La visite se poursuit avec une série d’études où l’on a accès aux expérimentations ayant mené aux tableaux de la salle précédente. Puis, on pénètre dans les sphères plus intimes de l’artiste avec les Ritual gestures (2021) où il fait émerger des visages du papier de petit format. Cela nous conduit au tableau L’ombre de mon père (2021), qui évoque l’absence du père malgré sa présence physique ; ce tourment de l’homme haïtien qui, face aux conditions politiques et sociales du pays, et aux conditionnements du patriarcat, finit par se perdre dans son sentiment d’impuissance. Cette démarche introspective dans l’âme haïtienne est donc profondément humaniste et peut rejoindre toutes les sensibilités.

OSKI, Les demoiselles de Jacmel (2021). Peinture acrylique, 121,9 x 139,7 cm

On retrouve dans les masques et dans le visage squelettique des personnages des références à l’univers du peintre James Ensor. L’artiste crée ainsi des ponts entre les cultures haïtiennes et occidentales, ce que prônait d’ailleurs Jean-Claude Fignolé lorsqu’il affirmait « qu’il est nécessaire de prendre de l’Occident les éléments positifs de sa culture et de les intégrer, en les huma­nisant, à notre propre culture3 ». Le rapprochement avec Ensor se fait organiquement dans la peinture d’OSKI, ce qui démontre que l’ouverture aux autres cultures ne menace pas son identité et constitue, au contraire, une richesse. En explorant le spiralisme, OSKI parvient à aborder des enjeux parfaitement ancrés dans nos sociétés actuelles, en prenant comme point de départ sa souffrance personnelle et ses racines.
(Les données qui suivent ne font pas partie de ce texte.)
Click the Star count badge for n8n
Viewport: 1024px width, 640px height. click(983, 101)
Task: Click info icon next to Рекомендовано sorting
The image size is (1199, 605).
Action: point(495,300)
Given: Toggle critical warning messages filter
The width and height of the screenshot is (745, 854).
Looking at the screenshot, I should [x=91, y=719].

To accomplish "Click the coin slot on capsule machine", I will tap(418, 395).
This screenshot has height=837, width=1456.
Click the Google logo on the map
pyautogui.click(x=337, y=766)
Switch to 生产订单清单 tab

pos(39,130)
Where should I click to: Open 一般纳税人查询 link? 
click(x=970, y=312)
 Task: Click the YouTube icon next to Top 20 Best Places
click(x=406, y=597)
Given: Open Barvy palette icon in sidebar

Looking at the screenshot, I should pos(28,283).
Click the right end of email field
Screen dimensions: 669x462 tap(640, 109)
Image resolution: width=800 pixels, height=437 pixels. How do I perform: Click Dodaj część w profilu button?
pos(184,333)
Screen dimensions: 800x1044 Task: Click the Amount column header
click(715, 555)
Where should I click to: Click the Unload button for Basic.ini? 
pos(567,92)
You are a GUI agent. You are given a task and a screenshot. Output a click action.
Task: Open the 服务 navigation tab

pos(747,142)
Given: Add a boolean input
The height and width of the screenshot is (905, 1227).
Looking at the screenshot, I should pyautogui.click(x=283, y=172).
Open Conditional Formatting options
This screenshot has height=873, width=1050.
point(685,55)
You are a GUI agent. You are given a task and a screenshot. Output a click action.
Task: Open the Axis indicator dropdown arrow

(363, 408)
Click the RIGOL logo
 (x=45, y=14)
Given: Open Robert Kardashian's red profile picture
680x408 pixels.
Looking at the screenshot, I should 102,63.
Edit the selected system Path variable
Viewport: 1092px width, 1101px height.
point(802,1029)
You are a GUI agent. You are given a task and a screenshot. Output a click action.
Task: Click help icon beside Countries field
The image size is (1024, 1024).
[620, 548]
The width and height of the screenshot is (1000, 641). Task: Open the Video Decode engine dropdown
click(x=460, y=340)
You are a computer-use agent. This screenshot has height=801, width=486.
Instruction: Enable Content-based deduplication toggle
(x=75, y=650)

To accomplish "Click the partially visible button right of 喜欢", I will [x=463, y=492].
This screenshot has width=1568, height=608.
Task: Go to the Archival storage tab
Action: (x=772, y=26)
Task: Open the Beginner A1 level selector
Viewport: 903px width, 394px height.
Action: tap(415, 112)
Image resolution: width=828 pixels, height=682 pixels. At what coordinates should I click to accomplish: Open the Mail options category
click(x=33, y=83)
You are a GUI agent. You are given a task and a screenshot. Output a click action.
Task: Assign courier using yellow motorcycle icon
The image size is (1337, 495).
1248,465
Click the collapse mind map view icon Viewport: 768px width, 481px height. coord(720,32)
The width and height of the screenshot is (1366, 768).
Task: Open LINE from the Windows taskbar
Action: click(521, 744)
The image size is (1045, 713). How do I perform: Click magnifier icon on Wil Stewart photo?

C’est d’ailleurs ce qui fait la force du spiralisme, selon Frankétienne, lorsqu’il explique que « la spirale représente un genre nouveau qui permet de traduire les palpitations du monde moderne. L’œuvre spirale est constamment en mouvement4 ». Il s’agit d’une méthode qui répond particulièrement bien au repli identitaire, au cloisonnement des cultures et à l’enfermement dans les traditions. Cette exposition positionne OSKI comme membre de la nouvelle avant-garde d’artistes qui permettent de faire face aux mutations de notre monde. 

(Exposition)
ENTRE LES NŒUDS DU TEMPS
OSKI
COMMISSAIRE : JOSÉPHINE DENIS
LIVART, MONTRÉAL
DU 10 JUIN AU 20 JUILLET 2022

 1 Junichirô Tanizaki, Éloge de l’ombre (Paris : Éditions Verdier, 2011), p. 43-44.

2 Frankétienne (préface), Ultravocal (Paris : Imprimerie Gaston, 1972).

Jean-Claude Fignolé, dans « Dialogue à bâtons rompus sur le Spiralisme, entrevue accordée par Jean Claude Fignolé à Dieudonné Fardin », Parole En Archipel, en ligne, septembre 2013.

Saint-John Kauss, « Le spiralisme de Frankétienne », Potomitan : site de promotion des cultures et des langues créoles, en ligne, avril 2007.